**What you should do:** Every record must be restated exactly. Drop the images.

──────

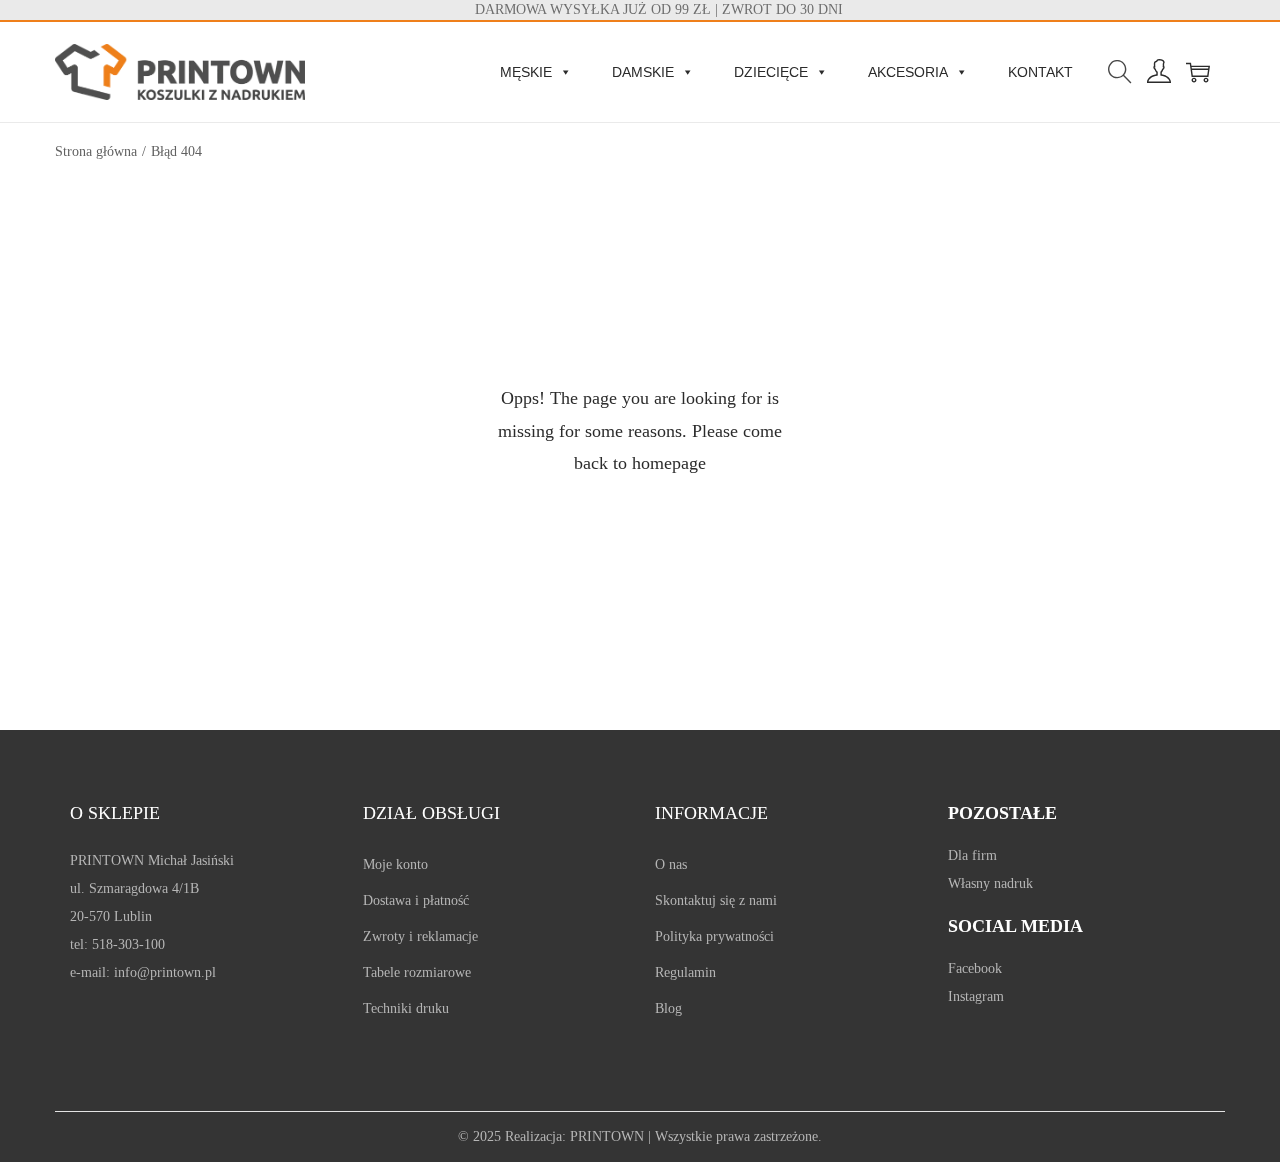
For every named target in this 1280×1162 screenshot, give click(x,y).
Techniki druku (406, 1008)
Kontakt (1040, 72)
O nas (671, 864)
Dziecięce (771, 72)
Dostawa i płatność (416, 900)
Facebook (975, 968)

──────

**Output of the exercise:**
For every named target in this 1280×1162 screenshot, give click(x,y).
Techniki druku (406, 1008)
Kontakt (1040, 72)
O nas (671, 864)
Dziecięce (771, 72)
Dostawa i płatność (416, 900)
Facebook (975, 968)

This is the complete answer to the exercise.